As an exercise in exact copying, transcribe the lines below from the one holding "Expand 展开3条回复 replies" through the last, with both ends included and pictures left out.

** Opening Provided records block **

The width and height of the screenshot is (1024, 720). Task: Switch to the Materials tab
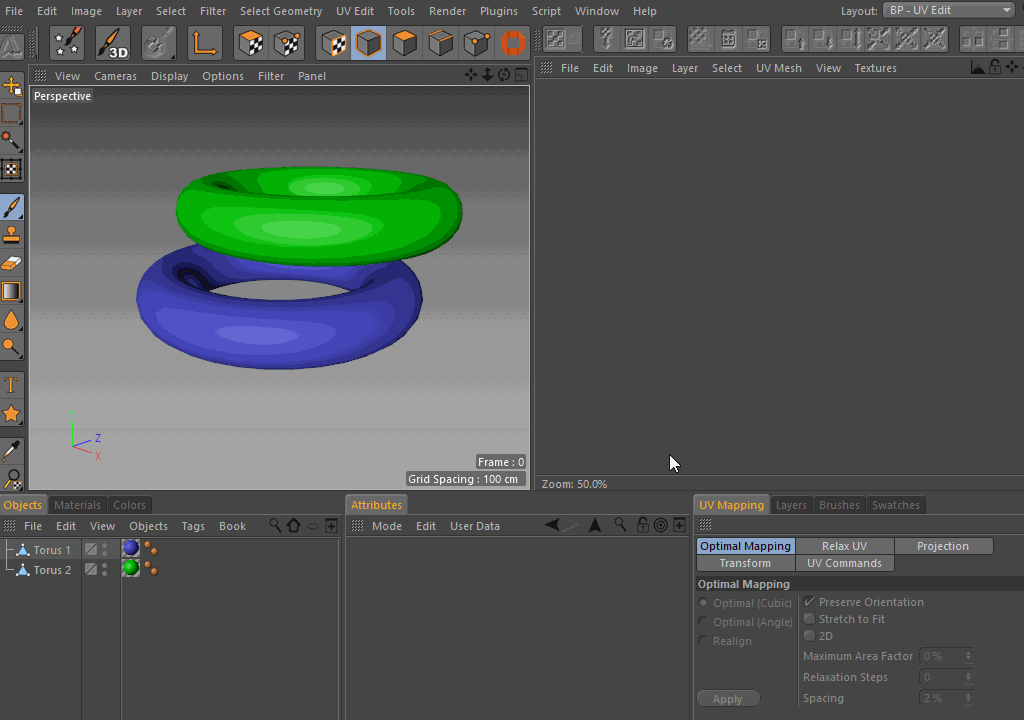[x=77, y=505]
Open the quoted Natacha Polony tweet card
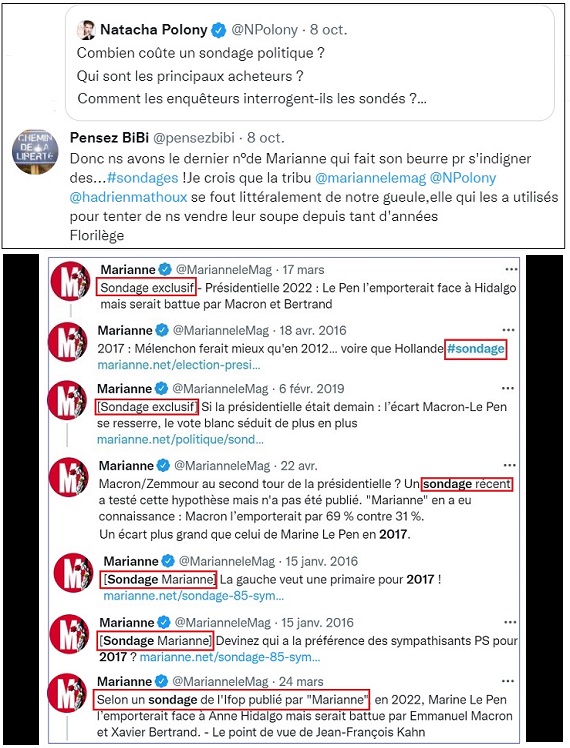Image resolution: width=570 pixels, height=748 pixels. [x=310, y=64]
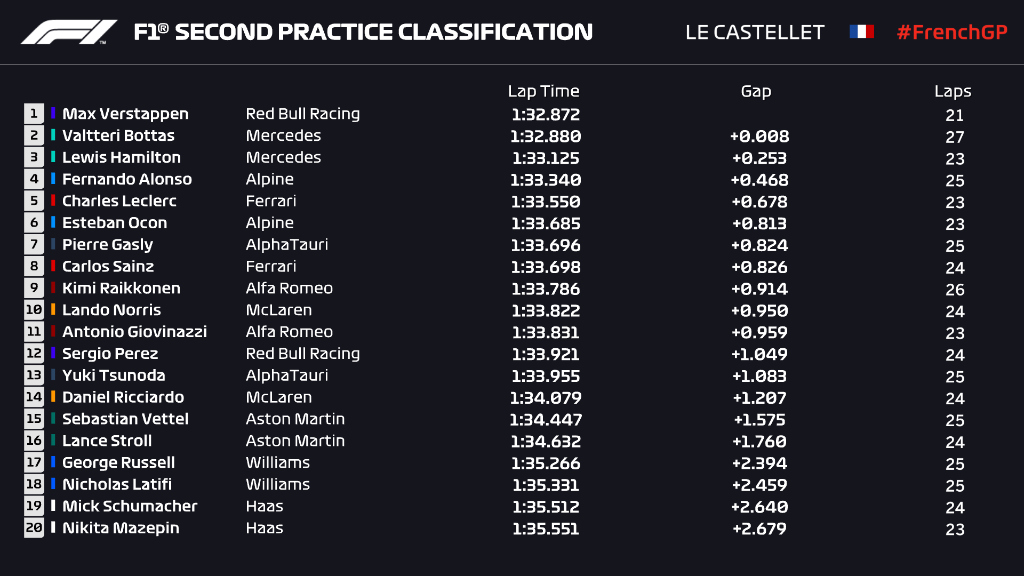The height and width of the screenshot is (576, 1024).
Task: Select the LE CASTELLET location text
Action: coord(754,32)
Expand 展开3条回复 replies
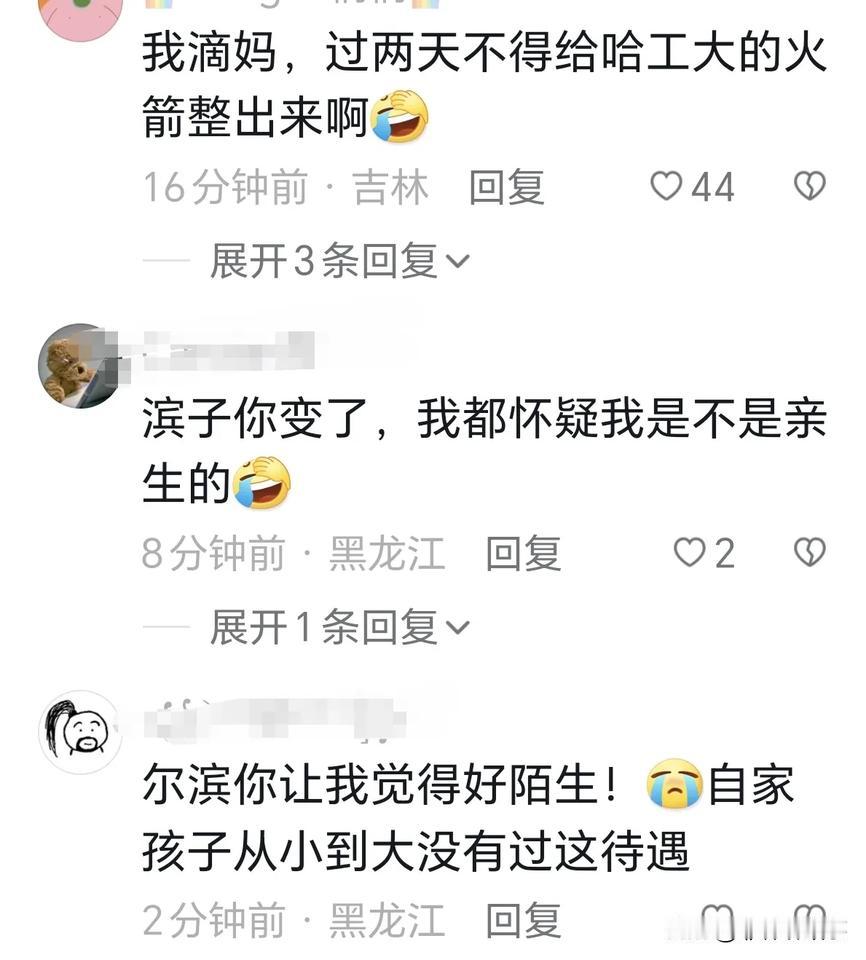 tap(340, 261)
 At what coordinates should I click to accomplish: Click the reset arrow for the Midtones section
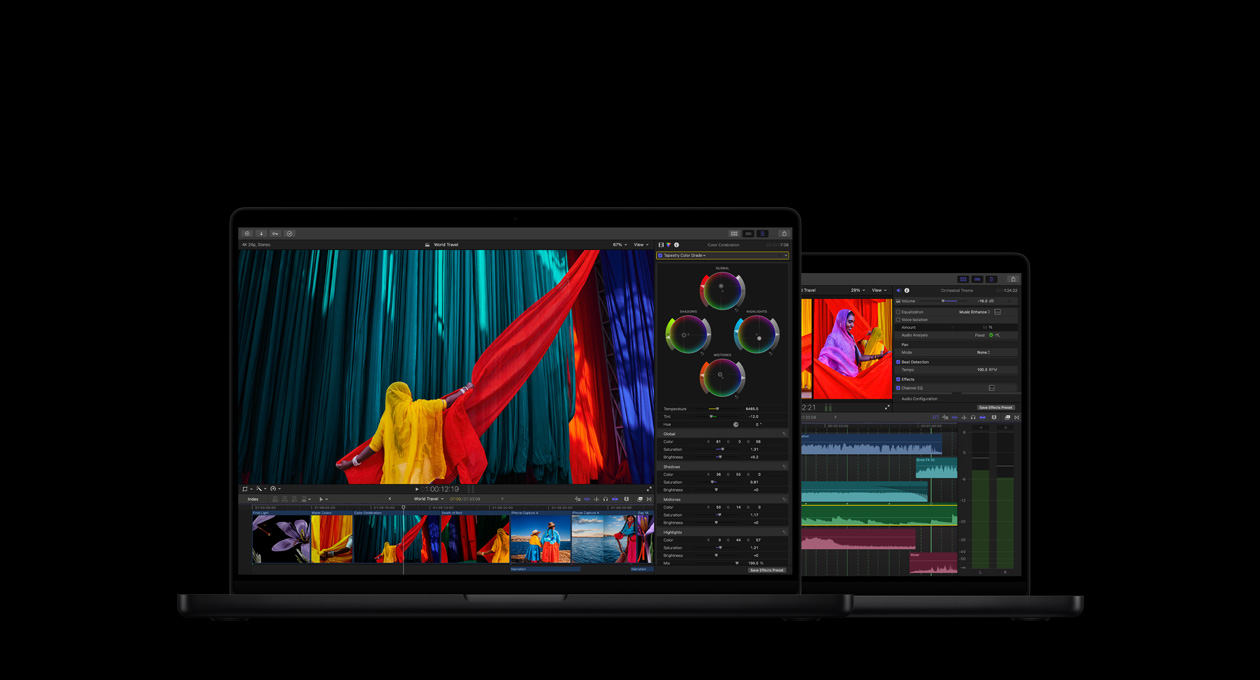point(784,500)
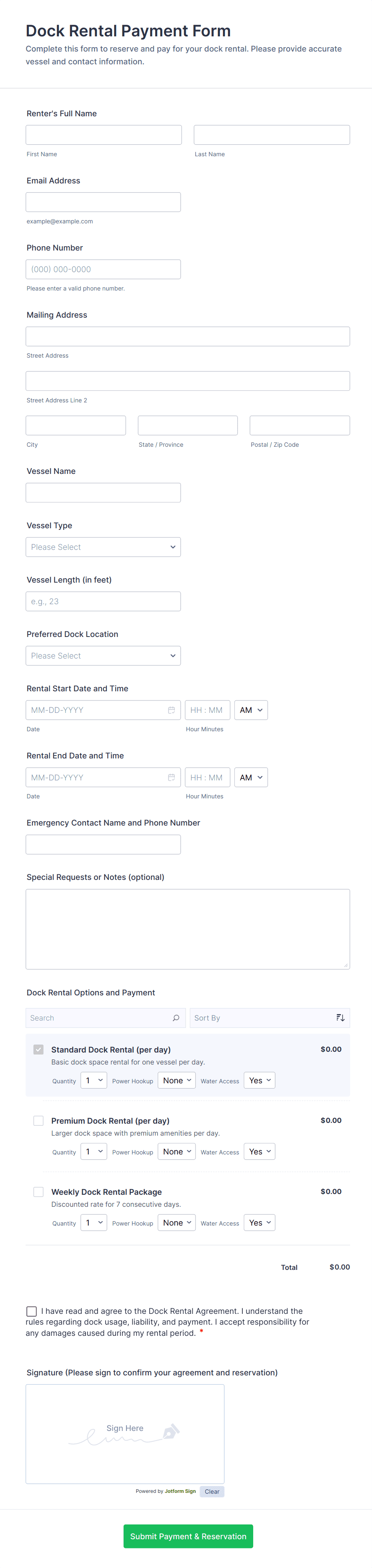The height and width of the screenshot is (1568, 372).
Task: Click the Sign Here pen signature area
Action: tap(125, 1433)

** Closing Provided records block **

### [Output below]
Expand 展开3条回复 replies
 tap(340, 261)
 At what coordinates should I click to accomplish: Click the reset arrow for the Midtones section
point(784,500)
The height and width of the screenshot is (1568, 372).
Task: Click the Sign Here pen signature area
Action: tap(125, 1433)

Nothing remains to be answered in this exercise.